*Your task:*
Retype each of these lines exactly as they appear, covering every one from start to finish.

[Dataset records]

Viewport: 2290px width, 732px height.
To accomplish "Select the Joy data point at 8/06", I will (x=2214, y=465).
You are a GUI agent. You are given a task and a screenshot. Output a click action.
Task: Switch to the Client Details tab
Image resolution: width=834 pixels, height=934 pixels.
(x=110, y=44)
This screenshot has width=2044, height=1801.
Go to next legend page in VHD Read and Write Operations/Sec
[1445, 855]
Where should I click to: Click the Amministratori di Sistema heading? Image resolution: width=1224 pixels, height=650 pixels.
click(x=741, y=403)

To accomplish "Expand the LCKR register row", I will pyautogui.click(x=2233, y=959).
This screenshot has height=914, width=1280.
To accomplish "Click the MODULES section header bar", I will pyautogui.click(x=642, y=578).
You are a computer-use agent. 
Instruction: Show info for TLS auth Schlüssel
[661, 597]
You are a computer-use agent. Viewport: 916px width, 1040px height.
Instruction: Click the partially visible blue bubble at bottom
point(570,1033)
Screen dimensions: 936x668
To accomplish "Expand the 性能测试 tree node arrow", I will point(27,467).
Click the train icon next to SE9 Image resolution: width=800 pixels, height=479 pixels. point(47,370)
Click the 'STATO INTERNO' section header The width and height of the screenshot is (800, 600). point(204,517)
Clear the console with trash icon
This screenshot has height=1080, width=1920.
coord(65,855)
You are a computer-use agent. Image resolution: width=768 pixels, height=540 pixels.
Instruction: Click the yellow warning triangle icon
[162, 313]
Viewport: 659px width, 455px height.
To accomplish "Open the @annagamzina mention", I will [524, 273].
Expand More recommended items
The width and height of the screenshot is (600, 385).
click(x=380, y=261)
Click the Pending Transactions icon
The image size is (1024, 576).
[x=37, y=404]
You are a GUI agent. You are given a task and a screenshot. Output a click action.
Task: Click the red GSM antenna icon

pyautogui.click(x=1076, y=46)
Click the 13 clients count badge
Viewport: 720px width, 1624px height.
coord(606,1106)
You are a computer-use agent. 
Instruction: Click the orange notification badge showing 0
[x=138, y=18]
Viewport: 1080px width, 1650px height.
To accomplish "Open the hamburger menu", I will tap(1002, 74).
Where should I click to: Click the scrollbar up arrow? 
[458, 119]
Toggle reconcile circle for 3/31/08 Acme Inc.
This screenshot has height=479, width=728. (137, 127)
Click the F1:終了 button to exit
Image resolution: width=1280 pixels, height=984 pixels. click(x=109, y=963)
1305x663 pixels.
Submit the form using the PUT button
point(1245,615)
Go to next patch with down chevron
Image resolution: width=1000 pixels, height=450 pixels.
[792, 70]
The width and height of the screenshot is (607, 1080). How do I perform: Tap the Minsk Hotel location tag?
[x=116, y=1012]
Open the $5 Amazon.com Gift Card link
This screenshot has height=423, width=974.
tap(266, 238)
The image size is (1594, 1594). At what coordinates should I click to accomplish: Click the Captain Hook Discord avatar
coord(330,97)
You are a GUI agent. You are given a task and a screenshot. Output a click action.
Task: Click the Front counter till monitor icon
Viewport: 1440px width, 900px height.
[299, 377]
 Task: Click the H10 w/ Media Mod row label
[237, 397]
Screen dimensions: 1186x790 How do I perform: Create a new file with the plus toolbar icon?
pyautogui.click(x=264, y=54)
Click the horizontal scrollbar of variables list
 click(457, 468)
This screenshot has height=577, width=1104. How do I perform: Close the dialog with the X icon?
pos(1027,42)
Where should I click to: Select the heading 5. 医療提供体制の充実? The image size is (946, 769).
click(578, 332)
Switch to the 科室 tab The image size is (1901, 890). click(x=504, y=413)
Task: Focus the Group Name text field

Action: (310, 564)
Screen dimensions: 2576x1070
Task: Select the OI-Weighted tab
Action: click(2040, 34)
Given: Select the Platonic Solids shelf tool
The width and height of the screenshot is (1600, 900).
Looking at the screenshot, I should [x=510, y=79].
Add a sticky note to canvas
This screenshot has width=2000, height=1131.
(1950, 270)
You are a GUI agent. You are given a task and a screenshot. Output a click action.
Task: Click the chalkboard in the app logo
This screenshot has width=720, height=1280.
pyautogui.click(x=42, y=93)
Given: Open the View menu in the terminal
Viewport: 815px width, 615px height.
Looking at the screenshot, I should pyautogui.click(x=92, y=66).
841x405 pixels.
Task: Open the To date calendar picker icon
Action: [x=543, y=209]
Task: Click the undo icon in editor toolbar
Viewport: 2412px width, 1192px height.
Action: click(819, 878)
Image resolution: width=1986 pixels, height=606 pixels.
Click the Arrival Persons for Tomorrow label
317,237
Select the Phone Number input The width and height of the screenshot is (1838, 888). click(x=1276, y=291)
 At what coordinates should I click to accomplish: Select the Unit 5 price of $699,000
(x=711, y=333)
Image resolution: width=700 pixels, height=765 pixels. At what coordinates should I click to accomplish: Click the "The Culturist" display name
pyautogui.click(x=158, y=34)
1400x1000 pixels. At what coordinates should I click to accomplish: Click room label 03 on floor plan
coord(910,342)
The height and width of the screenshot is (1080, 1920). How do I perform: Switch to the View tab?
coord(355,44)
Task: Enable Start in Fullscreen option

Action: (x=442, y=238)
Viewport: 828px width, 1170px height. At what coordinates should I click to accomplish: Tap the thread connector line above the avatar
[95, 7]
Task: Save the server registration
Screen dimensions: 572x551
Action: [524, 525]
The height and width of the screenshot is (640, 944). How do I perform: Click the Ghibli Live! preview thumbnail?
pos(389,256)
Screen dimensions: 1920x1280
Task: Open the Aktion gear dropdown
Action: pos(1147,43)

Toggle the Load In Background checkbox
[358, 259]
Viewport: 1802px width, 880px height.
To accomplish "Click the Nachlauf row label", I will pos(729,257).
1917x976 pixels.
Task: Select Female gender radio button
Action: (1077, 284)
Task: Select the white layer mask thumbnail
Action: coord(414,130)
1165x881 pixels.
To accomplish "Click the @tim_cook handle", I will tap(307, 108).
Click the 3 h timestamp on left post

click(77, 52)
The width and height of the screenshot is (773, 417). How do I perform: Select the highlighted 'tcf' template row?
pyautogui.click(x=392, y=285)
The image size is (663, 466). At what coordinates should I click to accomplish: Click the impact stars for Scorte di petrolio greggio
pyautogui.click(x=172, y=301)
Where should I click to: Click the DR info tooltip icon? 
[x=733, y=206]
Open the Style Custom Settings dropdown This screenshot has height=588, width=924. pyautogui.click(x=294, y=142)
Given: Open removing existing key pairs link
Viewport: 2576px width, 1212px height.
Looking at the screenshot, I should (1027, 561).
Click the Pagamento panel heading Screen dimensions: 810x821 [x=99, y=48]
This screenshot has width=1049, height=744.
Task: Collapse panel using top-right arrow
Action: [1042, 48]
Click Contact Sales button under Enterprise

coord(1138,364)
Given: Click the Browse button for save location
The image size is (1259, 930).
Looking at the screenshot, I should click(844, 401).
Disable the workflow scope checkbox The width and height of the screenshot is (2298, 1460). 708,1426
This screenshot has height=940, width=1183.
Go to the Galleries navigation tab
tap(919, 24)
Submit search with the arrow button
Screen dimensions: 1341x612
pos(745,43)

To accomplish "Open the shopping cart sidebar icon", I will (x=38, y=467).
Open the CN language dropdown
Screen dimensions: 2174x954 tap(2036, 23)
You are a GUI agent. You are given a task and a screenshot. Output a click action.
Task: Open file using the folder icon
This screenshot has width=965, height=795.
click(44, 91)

*Result of the task:*
Viewport: 2290px width, 732px height.
To accomplish "Select the Joy data point at 8/06", I will (x=2214, y=465).
You are a GUI agent. You are given a task and a screenshot. Output a click action.
Task: Switch to the Client Details tab
Image resolution: width=834 pixels, height=934 pixels.
(x=110, y=44)
This screenshot has width=2044, height=1801.
Go to next legend page in VHD Read and Write Operations/Sec
[1445, 855]
Where should I click to: Click the Amministratori di Sistema heading? Image resolution: width=1224 pixels, height=650 pixels.
click(x=741, y=403)

To accomplish "Expand the LCKR register row", I will pyautogui.click(x=2233, y=959).
This screenshot has height=914, width=1280.
To accomplish "Click the MODULES section header bar", I will pyautogui.click(x=642, y=578).
You are a computer-use agent. 
Instruction: Show info for TLS auth Schlüssel
[661, 597]
You are a computer-use agent. Viewport: 916px width, 1040px height.
Instruction: Click the partially visible blue bubble at bottom
point(570,1033)
Screen dimensions: 936x668
To accomplish "Expand the 性能测试 tree node arrow", I will point(27,467).
Click the train icon next to SE9 Image resolution: width=800 pixels, height=479 pixels. point(47,370)
Click the 'STATO INTERNO' section header The width and height of the screenshot is (800, 600). point(204,517)
Clear the console with trash icon
This screenshot has height=1080, width=1920.
coord(65,855)
You are a computer-use agent. Image resolution: width=768 pixels, height=540 pixels.
Instruction: Click the yellow warning triangle icon
[162, 313]
Viewport: 659px width, 455px height.
To accomplish "Open the @annagamzina mention", I will [524, 273].
Expand More recommended items
The width and height of the screenshot is (600, 385).
click(x=380, y=261)
Click the Pending Transactions icon
The image size is (1024, 576).
[x=37, y=404]
You are a GUI agent. You are given a task and a screenshot. Output a click action.
Task: Click the red GSM antenna icon

pyautogui.click(x=1076, y=46)
Click the 13 clients count badge
Viewport: 720px width, 1624px height.
coord(606,1106)
You are a computer-use agent. 
Instruction: Click the orange notification badge showing 0
[x=138, y=18]
Viewport: 1080px width, 1650px height.
To accomplish "Open the hamburger menu", I will tap(1002, 74).
Where should I click to: Click the scrollbar up arrow? 
[458, 119]
Toggle reconcile circle for 3/31/08 Acme Inc.
This screenshot has height=479, width=728. (137, 127)
Click the F1:終了 button to exit
Image resolution: width=1280 pixels, height=984 pixels. click(x=109, y=963)
1305x663 pixels.
Submit the form using the PUT button
point(1245,615)
Go to next patch with down chevron
Image resolution: width=1000 pixels, height=450 pixels.
[792, 70]
The width and height of the screenshot is (607, 1080). How do I perform: Tap the Minsk Hotel location tag?
[x=116, y=1012]
Open the $5 Amazon.com Gift Card link
This screenshot has height=423, width=974.
tap(266, 238)
The image size is (1594, 1594). At what coordinates should I click to accomplish: Click the Captain Hook Discord avatar
coord(330,97)
You are a GUI agent. You are given a task and a screenshot. Output a click action.
Task: Click the Front counter till monitor icon
Viewport: 1440px width, 900px height.
[299, 377]
 Task: Click the H10 w/ Media Mod row label
[237, 397]
Screen dimensions: 1186x790 How do I perform: Create a new file with the plus toolbar icon?
pyautogui.click(x=264, y=54)
Click the horizontal scrollbar of variables list
 click(457, 468)
This screenshot has height=577, width=1104. How do I perform: Close the dialog with the X icon?
pos(1027,42)
Where should I click to: Select the heading 5. 医療提供体制の充実? The image size is (946, 769).
click(578, 332)
Switch to the 科室 tab The image size is (1901, 890). click(x=504, y=413)
Task: Focus the Group Name text field

Action: (310, 564)
Screen dimensions: 2576x1070
Task: Select the OI-Weighted tab
Action: click(2040, 34)
Given: Select the Platonic Solids shelf tool
The width and height of the screenshot is (1600, 900).
Looking at the screenshot, I should [x=510, y=79].
Add a sticky note to canvas
This screenshot has width=2000, height=1131.
(1950, 270)
You are a GUI agent. You are given a task and a screenshot. Output a click action.
Task: Click the chalkboard in the app logo
This screenshot has width=720, height=1280.
pyautogui.click(x=42, y=93)
Given: Open the View menu in the terminal
Viewport: 815px width, 615px height.
Looking at the screenshot, I should pyautogui.click(x=92, y=66).
841x405 pixels.
Task: Open the To date calendar picker icon
Action: [x=543, y=209]
Task: Click the undo icon in editor toolbar
Viewport: 2412px width, 1192px height.
Action: click(819, 878)
Image resolution: width=1986 pixels, height=606 pixels.
Click the Arrival Persons for Tomorrow label
317,237
Select the Phone Number input The width and height of the screenshot is (1838, 888). click(x=1276, y=291)
 At what coordinates should I click to accomplish: Select the Unit 5 price of $699,000
(x=711, y=333)
Image resolution: width=700 pixels, height=765 pixels. At what coordinates should I click to accomplish: Click the "The Culturist" display name
pyautogui.click(x=158, y=34)
1400x1000 pixels. At what coordinates should I click to accomplish: Click room label 03 on floor plan
coord(910,342)
The height and width of the screenshot is (1080, 1920). How do I perform: Switch to the View tab?
coord(355,44)
Task: Enable Start in Fullscreen option

Action: (x=442, y=238)
Viewport: 828px width, 1170px height. At what coordinates should I click to accomplish: Tap the thread connector line above the avatar
[95, 7]
Task: Save the server registration
Screen dimensions: 572x551
Action: [524, 525]
The height and width of the screenshot is (640, 944). How do I perform: Click the Ghibli Live! preview thumbnail?
pos(389,256)
Screen dimensions: 1920x1280
Task: Open the Aktion gear dropdown
Action: pos(1147,43)

Toggle the Load In Background checkbox
[358, 259]
Viewport: 1802px width, 880px height.
To accomplish "Click the Nachlauf row label", I will pos(729,257).
1917x976 pixels.
Task: Select Female gender radio button
Action: (1077, 284)
Task: Select the white layer mask thumbnail
Action: coord(414,130)
1165x881 pixels.
To accomplish "Click the @tim_cook handle", I will tap(307, 108).
Click the 3 h timestamp on left post

click(77, 52)
The width and height of the screenshot is (773, 417). How do I perform: Select the highlighted 'tcf' template row?
pyautogui.click(x=392, y=285)
The image size is (663, 466). At what coordinates should I click to accomplish: Click the impact stars for Scorte di petrolio greggio
pyautogui.click(x=172, y=301)
Where should I click to: Click the DR info tooltip icon? 
[x=733, y=206]
Open the Style Custom Settings dropdown This screenshot has height=588, width=924. pyautogui.click(x=294, y=142)
Given: Open removing existing key pairs link
Viewport: 2576px width, 1212px height.
Looking at the screenshot, I should (1027, 561).
Click the Pagamento panel heading Screen dimensions: 810x821 [x=99, y=48]
This screenshot has width=1049, height=744.
Task: Collapse panel using top-right arrow
Action: [1042, 48]
Click Contact Sales button under Enterprise

coord(1138,364)
Given: Click the Browse button for save location
The image size is (1259, 930).
Looking at the screenshot, I should click(844, 401).
Disable the workflow scope checkbox The width and height of the screenshot is (2298, 1460). 708,1426
This screenshot has height=940, width=1183.
Go to the Galleries navigation tab
tap(919, 24)
Submit search with the arrow button
Screen dimensions: 1341x612
pos(745,43)

To accomplish "Open the shopping cart sidebar icon", I will (x=38, y=467).
Open the CN language dropdown
Screen dimensions: 2174x954 tap(2036, 23)
You are a GUI agent. You are given a task and a screenshot. Output a click action.
Task: Open file using the folder icon
This screenshot has width=965, height=795.
click(44, 91)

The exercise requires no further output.